▶ _Lesetext_:
Neue bremsscheiben sind drauf 
Icetech xt
Beläge werden die roten koolstop

Sieht schon wieder nach Fahrrad aus


----------



## VanSan83 (13. Februar 2018)

Wird sehr gut aber die zuzugerlegung wird vorne schon noch anders oder?


----------



## esp262 (13. Februar 2018)

VanSan83 schrieb:


> Wird sehr gut aber die zuzugerlegung wird vorne schon noch anders oder?



Ja klar 
Schaltzug liegt schon passend 
Die Bremse kommt da noch hin 
Muss die obere Brücke eh nochmal abnehmen


----------



## esp262 (14. Februar 2018)

Koolstop Beläge 
Mal schauen was die machen 
Sind bisschen leichter wie die originalen und haben mächtigen Kühlkörper

Old vs. New 
Kein fury mehr , Lts DH


----------



## esp262 (16. Februar 2018)

Wenn ich schon dabei bin
Satz neuer Magic Mary


----------



## esp262 (19. Februar 2018)

Mein lts dh ist fast fertig 

Warte nur noch auf Schrauben


Ansonsten war nicht einfach 20 Jahre alte Aufkleber zu kleben


----------

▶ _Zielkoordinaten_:
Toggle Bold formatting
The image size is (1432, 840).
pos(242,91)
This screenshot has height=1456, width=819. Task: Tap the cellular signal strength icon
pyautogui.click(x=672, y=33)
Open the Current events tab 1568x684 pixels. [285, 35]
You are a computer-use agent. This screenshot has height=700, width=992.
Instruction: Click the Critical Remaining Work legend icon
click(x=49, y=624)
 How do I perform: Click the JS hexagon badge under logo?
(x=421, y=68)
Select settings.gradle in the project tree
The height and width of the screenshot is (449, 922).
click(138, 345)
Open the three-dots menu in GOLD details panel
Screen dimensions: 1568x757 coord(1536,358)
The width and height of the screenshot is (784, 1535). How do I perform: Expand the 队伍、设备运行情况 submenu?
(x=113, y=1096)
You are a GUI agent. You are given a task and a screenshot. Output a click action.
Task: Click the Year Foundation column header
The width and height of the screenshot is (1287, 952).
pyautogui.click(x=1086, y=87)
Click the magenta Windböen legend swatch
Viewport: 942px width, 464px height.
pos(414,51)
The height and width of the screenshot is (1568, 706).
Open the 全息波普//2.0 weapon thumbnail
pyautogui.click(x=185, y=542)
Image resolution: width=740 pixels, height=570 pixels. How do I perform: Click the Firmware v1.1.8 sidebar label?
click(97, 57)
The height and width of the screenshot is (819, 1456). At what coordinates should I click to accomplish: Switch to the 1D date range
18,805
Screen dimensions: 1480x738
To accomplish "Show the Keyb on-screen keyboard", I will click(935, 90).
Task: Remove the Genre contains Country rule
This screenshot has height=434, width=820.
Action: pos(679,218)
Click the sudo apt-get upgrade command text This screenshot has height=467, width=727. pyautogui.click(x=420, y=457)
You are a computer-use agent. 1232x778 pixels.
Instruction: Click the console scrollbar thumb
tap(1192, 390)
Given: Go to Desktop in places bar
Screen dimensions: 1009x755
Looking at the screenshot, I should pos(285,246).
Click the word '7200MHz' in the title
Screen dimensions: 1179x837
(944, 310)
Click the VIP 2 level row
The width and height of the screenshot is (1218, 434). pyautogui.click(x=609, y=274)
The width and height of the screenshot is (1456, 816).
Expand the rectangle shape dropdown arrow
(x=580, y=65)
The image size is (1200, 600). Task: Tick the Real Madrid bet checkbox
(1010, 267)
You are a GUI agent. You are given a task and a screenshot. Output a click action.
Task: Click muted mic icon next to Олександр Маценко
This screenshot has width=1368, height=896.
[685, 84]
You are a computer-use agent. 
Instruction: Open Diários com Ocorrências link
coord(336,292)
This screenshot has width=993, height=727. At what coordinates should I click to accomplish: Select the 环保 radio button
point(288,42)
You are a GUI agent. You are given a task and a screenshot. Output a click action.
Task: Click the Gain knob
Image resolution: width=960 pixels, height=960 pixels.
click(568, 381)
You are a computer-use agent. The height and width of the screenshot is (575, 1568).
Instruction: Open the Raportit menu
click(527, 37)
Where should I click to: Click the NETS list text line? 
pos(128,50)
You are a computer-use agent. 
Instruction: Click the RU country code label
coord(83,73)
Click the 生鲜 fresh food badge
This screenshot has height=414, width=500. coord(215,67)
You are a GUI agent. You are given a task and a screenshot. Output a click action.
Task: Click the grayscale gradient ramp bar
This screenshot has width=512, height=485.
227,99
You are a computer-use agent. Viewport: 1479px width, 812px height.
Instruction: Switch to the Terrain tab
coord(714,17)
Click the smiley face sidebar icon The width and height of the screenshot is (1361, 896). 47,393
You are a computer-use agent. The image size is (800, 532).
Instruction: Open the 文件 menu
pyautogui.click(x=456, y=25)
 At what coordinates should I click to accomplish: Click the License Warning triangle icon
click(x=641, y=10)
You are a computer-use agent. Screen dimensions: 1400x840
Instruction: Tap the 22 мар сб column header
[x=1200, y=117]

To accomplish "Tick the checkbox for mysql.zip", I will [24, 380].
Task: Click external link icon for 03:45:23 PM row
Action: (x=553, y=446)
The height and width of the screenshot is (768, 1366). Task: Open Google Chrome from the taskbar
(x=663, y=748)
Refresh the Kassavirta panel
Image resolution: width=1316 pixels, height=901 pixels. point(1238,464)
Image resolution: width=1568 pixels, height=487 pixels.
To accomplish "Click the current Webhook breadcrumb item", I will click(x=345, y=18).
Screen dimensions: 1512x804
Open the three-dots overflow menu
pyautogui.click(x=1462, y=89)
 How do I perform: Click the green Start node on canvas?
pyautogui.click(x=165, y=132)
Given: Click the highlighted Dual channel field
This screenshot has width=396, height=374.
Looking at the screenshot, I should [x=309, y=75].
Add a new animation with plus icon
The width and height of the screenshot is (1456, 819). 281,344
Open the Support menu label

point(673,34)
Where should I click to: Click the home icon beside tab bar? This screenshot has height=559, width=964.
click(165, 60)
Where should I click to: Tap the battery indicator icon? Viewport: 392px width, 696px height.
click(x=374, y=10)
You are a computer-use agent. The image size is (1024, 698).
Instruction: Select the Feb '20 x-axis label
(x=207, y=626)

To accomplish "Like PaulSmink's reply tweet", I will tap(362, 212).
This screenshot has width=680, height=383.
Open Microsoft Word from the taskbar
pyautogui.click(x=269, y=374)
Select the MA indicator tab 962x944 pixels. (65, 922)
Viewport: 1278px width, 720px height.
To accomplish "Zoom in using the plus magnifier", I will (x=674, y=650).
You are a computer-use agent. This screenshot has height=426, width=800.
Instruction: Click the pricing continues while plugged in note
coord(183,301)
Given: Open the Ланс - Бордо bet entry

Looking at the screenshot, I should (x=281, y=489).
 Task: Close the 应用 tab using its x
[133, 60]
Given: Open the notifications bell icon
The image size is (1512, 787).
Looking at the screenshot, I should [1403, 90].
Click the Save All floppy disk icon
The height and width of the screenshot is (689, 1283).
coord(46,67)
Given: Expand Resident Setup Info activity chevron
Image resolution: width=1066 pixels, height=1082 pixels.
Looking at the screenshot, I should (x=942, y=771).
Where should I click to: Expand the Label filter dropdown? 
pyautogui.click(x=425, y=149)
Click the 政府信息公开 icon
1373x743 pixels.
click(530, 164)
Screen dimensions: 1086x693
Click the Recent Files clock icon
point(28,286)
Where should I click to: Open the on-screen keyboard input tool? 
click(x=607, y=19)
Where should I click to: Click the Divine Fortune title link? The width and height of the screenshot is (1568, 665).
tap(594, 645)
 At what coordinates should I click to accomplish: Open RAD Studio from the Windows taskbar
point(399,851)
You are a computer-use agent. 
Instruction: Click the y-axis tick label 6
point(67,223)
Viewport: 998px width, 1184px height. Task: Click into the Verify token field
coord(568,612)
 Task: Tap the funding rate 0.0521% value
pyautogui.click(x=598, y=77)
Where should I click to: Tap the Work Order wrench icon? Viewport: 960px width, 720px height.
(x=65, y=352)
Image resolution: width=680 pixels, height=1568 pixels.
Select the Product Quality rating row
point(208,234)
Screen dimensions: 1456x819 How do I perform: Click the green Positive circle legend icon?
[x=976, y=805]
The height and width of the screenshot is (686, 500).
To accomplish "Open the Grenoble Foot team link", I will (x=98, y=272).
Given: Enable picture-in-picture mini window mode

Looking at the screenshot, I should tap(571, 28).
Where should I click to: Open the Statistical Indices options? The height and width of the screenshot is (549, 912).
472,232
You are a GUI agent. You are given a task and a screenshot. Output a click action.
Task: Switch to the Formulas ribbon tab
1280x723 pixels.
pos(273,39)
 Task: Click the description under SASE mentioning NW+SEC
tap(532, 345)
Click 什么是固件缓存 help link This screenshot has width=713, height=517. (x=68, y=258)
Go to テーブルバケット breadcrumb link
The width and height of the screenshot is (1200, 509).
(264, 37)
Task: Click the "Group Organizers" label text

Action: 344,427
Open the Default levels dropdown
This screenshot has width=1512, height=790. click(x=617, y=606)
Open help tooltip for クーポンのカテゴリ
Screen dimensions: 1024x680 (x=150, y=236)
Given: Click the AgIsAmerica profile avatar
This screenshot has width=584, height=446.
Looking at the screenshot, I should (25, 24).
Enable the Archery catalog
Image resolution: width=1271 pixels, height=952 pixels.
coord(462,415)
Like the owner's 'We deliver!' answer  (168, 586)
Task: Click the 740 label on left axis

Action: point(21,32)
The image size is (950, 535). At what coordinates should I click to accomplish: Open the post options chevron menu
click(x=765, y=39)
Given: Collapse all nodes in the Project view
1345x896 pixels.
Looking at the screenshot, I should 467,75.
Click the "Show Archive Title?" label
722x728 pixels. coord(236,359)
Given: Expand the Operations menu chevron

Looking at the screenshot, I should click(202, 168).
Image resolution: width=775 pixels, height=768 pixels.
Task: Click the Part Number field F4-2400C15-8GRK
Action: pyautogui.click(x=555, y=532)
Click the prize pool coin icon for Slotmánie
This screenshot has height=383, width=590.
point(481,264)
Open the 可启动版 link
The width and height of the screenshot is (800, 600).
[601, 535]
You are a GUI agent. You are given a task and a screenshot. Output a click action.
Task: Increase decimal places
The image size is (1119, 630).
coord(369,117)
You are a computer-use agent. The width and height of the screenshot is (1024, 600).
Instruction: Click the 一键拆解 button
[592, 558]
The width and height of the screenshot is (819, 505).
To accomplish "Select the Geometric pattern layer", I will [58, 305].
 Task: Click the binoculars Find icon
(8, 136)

▶ _Aufgaben_:
a) Prüfe, ob die folgenden Aussagen mit dem Lesetext übereinstimmen, und antworte jeweils mit Ja oder Nein samt den entscheidenden Worten als wörtlichem Zitat: (i) Die neuen Bremsscheiben sind vom Typ Icetech XT. (ii) Die Koolstop-Beläge sind schwerer als die originalen. (iii) Am 19. Februar 2018 fehlen esp262 nur noch Schrauben.
b) Wie alt waren laut Lesetext die Aufkleber, die zu kleben nicht einfach war?

▶ _Lösungen_:
a)
(i) Ja: „Neue bremsscheiben sind drauf“, „Icetech xt“
(ii) Nein: „Sind bisschen leichter wie die originalen“
(iii) Ja: „Warte nur noch auf Schrauben“

b) 20 Jahre alt.